• **Things to do**:
**A.** Decide whether each statement below agrees with the "Men and Apes" text that follows. Answer yes or no and quote the deciding words from that text. (i) Jenny was a chimpanzee. (ii) Darwin wrote the words "Monkeys make men" in a notebook. (iii) Zookeepers sometimes dressed the animals in children's clothes.
**B.** Using the "Men and Apes" text below, answer each question briefly:
(i) Where was Jenny one of the first apes ever to appear?
(ii) According to Darwin, what is it absurd to talk of?
(iii) What did most of Darwin's fellow citizens take for granted?
**C.** Write the next part of the "Men and Apes" text below, picking up after its last sentence.

• **Extract**:
[Start of Attachment]
Men and Apes

Part of the Darwin exhibition.

An orangutan called Jenny was the first ape Darwin ever saw--and one of the first ever to appear in the London Zoo. Zookeepers often enhanced the humanlike qualities of these popular exhibits by dressing the animals in children's clothes and teaching them human habits. But Darwin would have seen a resemblance between Jenny and his own offspring without the costuming. When Jenny was angry at her keeper, he wrote, the animal "threw itself down on its back & kicked & cryed like a naughty child.--Do monkeys cry?-they whine like children."

Almost as soon as he started thinking about evolution, Darwin understood this: What applied to plants and animals also applied to people. We had evolved, too. "It is absurd to talk of one animal being higher than another," he wrote in one notebook; in another, "Monkeys make men." At a time when most of his fellow citizens took for granted that we had been created in the image of the divine, such thinking was outrageous--the most radical of Darwin's many radical ideas.
[End of Attachment]
• **Material provided**:
[Start of Attachment]
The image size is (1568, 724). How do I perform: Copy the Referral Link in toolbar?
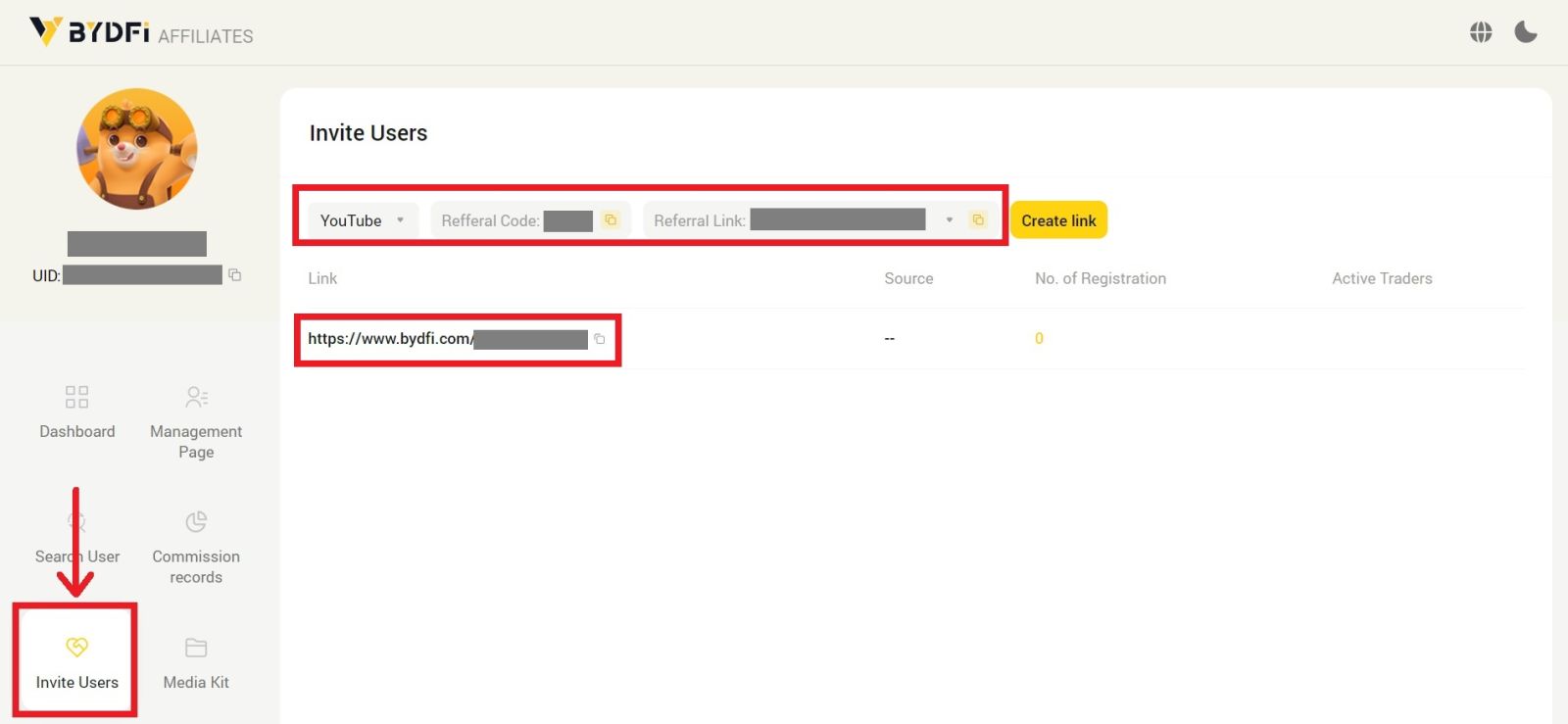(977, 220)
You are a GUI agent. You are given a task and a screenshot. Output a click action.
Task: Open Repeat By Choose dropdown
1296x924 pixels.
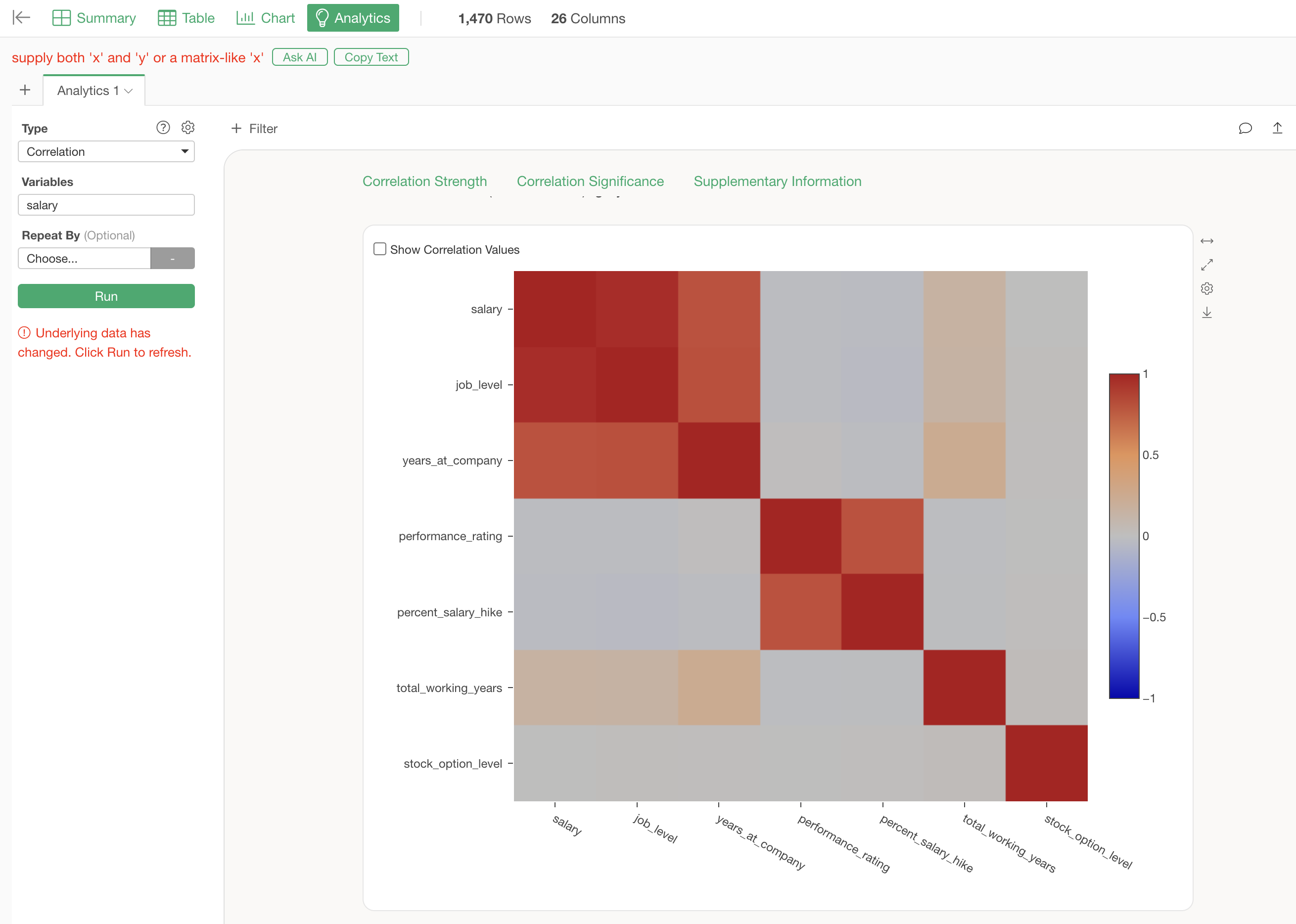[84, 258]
[End of Attachment]
• **Answers by item number**:
**A.**
(i) No: "An orangutan called Jenny was the first ape Darwin ever saw"
(ii) Yes: "in another, "Monkeys make men.""
(iii) Yes: "Zookeepers often enhanced the humanlike qualities of these popular exhibits by dressing the animals in children's clothes"

**B.**
(i) The London Zoo.
(ii) One animal being higher than another.
(iii) That we had been created in the image of the divine.

**C.**
Huxley progression from Man's Place in Nature
©AMNH Library

Brothers Under the Skin

Biologist and teacher Thomas Huxley was known as "Darwin's bulldog." This illustration is from his book on human evolution, published eight years before Darwin's Descent of Man. A gifted and provocative speaker, Huxley often lectured on evolution with his arm draped affectionately over a gorilla skeleton.